### Dataset extract
────

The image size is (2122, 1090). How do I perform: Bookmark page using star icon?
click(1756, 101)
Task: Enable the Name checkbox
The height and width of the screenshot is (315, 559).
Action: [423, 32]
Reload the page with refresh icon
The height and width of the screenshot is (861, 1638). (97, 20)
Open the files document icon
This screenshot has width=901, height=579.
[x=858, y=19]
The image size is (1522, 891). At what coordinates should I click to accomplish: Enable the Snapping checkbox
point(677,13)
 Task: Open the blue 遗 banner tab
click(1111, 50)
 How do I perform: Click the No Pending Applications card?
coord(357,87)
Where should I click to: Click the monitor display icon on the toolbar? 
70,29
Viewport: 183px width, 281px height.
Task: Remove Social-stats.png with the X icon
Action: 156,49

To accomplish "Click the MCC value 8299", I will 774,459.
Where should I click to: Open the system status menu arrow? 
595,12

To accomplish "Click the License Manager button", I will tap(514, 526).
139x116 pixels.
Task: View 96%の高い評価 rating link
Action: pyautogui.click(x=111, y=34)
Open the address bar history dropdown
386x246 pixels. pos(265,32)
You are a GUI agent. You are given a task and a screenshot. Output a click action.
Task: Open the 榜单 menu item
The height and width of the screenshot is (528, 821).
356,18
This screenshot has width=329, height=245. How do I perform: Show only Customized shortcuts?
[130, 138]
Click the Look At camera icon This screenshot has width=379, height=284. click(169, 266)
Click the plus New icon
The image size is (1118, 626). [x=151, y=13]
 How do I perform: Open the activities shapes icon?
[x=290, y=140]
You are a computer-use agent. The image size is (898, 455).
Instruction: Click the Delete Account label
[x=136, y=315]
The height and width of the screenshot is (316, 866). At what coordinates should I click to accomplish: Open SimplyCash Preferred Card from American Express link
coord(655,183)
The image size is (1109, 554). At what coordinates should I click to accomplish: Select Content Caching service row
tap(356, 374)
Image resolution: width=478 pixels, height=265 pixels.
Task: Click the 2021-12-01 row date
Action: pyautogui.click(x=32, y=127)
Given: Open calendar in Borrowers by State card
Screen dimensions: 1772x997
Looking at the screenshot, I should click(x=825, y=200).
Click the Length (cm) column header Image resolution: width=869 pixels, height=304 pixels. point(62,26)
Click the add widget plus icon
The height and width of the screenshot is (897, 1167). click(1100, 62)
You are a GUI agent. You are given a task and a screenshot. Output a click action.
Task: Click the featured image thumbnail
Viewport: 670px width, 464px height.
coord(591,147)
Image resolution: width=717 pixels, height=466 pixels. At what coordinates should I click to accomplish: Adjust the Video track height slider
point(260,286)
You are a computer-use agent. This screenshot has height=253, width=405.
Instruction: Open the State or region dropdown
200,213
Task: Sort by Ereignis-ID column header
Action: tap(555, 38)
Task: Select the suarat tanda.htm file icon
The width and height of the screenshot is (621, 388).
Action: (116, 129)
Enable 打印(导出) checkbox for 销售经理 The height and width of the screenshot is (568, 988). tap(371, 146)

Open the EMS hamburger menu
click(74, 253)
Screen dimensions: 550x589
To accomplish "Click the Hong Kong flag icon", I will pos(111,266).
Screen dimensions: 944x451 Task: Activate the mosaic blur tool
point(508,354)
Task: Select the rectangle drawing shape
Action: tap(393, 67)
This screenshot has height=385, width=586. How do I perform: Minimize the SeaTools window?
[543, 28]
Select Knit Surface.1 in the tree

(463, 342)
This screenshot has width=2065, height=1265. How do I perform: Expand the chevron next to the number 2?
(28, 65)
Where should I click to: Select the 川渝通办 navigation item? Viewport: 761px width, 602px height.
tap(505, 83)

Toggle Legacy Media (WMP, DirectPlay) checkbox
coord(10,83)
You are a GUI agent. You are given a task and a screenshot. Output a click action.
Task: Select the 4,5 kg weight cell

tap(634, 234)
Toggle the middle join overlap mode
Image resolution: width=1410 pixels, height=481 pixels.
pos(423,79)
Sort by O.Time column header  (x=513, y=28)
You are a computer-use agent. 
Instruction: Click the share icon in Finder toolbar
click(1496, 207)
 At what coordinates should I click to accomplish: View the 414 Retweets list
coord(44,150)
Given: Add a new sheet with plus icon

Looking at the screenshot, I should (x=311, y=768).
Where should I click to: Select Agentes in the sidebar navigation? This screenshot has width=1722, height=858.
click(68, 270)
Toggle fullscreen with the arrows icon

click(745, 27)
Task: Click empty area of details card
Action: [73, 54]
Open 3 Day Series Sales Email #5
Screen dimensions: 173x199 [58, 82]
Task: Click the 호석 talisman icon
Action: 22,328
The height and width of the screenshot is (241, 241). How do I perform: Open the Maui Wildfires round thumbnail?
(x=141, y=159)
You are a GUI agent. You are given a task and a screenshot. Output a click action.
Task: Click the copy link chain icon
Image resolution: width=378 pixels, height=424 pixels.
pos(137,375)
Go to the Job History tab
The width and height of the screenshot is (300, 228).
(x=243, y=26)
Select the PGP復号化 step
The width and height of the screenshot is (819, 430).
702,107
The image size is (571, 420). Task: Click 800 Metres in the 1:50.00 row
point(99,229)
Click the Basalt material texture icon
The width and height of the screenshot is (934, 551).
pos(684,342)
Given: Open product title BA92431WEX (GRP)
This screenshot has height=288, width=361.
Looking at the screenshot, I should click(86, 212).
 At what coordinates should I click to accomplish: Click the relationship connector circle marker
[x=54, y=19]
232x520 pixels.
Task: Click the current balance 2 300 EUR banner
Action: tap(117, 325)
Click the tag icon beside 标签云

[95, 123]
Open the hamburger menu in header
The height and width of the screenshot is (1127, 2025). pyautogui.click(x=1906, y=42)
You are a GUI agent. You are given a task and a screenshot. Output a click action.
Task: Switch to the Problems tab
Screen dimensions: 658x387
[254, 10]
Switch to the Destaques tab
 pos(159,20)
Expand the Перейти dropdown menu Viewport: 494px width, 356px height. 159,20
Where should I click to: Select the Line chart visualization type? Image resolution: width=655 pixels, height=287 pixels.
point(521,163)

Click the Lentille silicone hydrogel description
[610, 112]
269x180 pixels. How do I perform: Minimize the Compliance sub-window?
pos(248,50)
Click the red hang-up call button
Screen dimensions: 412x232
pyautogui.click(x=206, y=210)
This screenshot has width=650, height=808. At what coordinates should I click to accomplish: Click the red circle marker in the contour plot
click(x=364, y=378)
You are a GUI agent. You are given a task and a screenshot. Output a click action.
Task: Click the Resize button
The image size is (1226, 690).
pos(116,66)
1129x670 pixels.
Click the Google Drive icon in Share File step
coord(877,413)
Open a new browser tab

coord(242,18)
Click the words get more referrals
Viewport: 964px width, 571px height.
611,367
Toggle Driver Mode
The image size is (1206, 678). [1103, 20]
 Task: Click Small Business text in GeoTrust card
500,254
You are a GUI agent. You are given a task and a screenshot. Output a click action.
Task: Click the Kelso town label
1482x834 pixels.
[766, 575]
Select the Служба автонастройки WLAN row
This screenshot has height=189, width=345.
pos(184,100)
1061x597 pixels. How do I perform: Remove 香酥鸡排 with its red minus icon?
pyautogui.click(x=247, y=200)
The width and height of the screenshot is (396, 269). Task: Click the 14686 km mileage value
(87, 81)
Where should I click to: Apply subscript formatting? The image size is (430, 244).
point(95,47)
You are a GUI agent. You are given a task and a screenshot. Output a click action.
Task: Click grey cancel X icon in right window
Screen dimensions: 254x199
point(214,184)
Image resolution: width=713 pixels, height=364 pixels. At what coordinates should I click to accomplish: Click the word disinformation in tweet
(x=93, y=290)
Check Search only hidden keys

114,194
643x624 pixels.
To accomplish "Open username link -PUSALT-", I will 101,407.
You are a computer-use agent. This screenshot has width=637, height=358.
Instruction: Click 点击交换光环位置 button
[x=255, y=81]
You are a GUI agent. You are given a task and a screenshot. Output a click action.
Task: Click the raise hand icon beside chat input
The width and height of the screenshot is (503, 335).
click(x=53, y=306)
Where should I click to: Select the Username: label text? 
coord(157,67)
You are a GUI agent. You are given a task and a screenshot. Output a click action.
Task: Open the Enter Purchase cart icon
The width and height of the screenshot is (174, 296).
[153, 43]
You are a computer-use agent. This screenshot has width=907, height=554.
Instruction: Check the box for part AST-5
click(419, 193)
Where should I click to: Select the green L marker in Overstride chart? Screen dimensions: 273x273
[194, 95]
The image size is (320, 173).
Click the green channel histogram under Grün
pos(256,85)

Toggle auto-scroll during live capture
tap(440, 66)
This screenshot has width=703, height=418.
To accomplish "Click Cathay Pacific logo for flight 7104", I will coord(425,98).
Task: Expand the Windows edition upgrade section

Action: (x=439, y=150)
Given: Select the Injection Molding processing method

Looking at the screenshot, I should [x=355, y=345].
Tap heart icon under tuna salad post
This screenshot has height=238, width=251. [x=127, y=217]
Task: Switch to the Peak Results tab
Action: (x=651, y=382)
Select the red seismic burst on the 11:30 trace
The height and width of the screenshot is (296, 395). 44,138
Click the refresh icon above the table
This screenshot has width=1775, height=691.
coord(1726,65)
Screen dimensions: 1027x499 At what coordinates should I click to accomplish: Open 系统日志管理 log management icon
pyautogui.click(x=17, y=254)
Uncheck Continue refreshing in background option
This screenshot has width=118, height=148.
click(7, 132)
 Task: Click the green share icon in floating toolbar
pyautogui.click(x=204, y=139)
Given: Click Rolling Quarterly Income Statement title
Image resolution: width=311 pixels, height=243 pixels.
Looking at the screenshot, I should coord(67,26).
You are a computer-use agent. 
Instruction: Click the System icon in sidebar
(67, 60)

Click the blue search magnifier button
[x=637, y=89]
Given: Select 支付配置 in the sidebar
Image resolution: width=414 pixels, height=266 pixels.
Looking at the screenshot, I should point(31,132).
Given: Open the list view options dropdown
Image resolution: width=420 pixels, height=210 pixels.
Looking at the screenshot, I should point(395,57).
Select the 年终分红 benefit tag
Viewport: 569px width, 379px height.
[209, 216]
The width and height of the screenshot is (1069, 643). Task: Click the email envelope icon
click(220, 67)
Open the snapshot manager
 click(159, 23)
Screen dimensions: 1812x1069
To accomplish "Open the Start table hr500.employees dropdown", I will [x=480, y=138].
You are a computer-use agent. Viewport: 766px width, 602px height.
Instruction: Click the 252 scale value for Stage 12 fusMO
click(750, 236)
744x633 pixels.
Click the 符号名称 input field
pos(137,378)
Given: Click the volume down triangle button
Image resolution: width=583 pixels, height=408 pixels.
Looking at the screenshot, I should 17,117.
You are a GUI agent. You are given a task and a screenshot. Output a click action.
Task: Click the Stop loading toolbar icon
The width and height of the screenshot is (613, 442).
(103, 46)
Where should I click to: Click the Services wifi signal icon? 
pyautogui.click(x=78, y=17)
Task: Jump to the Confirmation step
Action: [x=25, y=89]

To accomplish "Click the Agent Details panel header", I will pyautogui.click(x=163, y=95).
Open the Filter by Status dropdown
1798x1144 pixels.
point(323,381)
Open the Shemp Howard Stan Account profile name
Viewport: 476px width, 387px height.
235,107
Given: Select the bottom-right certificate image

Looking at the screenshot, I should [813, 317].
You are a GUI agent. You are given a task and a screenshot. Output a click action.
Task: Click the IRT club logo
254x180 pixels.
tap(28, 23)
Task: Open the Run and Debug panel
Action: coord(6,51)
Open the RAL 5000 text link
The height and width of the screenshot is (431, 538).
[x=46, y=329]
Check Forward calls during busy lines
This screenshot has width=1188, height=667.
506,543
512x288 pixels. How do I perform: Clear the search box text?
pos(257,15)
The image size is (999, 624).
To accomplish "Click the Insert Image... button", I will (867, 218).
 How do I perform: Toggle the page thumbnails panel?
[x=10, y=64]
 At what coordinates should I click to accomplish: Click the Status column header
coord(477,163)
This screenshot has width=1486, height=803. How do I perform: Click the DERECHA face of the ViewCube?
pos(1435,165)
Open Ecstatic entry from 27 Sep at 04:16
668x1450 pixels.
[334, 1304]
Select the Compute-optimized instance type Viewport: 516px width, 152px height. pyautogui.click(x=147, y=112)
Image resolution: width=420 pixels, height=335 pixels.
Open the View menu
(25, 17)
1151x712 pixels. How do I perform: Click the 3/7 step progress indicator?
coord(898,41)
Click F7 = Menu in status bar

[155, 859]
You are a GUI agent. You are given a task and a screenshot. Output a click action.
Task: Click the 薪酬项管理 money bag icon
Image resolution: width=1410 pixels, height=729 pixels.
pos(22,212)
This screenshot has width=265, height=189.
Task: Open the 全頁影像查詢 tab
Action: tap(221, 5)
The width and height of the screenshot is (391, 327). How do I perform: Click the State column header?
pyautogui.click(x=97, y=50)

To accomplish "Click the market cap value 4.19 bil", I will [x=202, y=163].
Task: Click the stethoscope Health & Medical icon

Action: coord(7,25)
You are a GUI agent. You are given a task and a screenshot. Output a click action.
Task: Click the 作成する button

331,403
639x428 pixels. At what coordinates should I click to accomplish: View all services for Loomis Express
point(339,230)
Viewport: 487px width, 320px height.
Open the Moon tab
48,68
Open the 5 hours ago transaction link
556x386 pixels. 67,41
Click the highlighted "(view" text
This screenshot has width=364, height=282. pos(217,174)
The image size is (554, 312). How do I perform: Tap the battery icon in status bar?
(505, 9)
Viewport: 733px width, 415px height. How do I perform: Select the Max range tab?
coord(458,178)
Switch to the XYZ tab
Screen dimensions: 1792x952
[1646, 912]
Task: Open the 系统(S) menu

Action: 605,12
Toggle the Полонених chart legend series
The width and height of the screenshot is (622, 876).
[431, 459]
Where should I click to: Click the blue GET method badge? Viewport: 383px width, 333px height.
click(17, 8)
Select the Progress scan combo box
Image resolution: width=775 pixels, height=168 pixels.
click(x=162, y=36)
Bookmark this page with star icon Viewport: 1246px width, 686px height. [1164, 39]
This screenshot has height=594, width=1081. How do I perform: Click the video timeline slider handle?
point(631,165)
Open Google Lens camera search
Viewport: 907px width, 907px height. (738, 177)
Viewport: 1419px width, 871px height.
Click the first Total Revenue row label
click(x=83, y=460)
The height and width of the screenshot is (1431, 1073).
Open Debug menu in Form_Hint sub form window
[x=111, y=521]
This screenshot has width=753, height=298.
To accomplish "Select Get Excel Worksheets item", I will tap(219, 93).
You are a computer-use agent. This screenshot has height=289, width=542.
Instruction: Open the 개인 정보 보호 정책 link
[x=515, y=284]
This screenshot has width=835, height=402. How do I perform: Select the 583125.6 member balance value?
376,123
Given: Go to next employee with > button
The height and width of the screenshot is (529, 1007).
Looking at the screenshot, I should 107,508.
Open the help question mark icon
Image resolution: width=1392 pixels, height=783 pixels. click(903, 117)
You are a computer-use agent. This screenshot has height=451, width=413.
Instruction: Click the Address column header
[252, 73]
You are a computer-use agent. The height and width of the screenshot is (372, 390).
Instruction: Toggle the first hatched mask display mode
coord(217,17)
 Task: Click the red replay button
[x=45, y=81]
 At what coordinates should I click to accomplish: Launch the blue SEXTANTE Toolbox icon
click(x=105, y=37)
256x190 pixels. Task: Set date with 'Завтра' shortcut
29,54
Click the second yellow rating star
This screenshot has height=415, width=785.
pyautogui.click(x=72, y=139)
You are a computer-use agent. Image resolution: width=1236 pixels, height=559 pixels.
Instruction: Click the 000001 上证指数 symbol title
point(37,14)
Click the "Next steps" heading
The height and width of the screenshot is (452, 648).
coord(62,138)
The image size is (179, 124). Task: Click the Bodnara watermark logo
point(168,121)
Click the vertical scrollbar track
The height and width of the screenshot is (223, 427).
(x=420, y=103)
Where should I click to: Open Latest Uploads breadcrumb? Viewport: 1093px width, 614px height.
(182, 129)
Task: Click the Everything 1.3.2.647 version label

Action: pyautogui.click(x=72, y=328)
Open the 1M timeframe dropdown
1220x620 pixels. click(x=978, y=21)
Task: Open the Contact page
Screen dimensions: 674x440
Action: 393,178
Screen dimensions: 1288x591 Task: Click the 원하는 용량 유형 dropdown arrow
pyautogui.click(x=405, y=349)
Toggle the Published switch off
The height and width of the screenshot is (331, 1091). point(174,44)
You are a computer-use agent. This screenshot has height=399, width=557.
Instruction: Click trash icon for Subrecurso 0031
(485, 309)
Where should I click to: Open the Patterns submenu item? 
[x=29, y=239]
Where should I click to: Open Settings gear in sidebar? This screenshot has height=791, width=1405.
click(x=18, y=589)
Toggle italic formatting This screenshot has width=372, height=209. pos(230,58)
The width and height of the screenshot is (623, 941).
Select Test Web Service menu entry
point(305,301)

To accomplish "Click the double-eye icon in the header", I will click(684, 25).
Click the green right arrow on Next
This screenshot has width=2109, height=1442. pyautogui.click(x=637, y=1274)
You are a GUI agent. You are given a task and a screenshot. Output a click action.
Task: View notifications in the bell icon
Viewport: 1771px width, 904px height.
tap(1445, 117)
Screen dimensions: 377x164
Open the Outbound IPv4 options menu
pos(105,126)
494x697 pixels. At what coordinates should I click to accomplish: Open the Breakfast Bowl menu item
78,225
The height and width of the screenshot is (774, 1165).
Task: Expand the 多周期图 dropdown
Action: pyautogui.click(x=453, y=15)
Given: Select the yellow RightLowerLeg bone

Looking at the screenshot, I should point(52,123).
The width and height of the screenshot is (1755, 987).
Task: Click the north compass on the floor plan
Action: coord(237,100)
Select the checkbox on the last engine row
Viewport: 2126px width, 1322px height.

────

### What the task requires
Reproduce the stretch of the listing that begins with the line containing "Task: Enable the Name checkbox" and ends with the line containing "[x=136, y=315]", with "checkbox" changed to "check box" and nothing else altered.

### Expected answer
Task: Enable the Name check box
The height and width of the screenshot is (315, 559).
Action: [423, 32]
Reload the page with refresh icon
The height and width of the screenshot is (861, 1638). (97, 20)
Open the files document icon
This screenshot has width=901, height=579.
[x=858, y=19]
The image size is (1522, 891). At what coordinates should I click to accomplish: Enable the Snapping check box
point(677,13)
 Task: Open the blue 遗 banner tab
click(1111, 50)
 How do I perform: Click the No Pending Applications card?
coord(357,87)
Where should I click to: Click the monitor display icon on the toolbar? 
70,29
Viewport: 183px width, 281px height.
Task: Remove Social-stats.png with the X icon
Action: 156,49

To accomplish "Click the MCC value 8299", I will 774,459.
Where should I click to: Open the system status menu arrow? 
595,12

To accomplish "Click the License Manager button", I will tap(514, 526).
139x116 pixels.
Task: View 96%の高い評価 rating link
Action: pyautogui.click(x=111, y=34)
Open the address bar history dropdown
386x246 pixels. pos(265,32)
You are a GUI agent. You are given a task and a screenshot. Output a click action.
Task: Open the 榜单 menu item
The height and width of the screenshot is (528, 821).
356,18
This screenshot has width=329, height=245. How do I perform: Show only Customized shortcuts?
[130, 138]
Click the Look At camera icon This screenshot has width=379, height=284. click(169, 266)
Click the plus New icon
The image size is (1118, 626). [x=151, y=13]
 How do I perform: Open the activities shapes icon?
[x=290, y=140]
You are a computer-use agent. The image size is (898, 455).
Instruction: Click the Delete Account label
[x=136, y=315]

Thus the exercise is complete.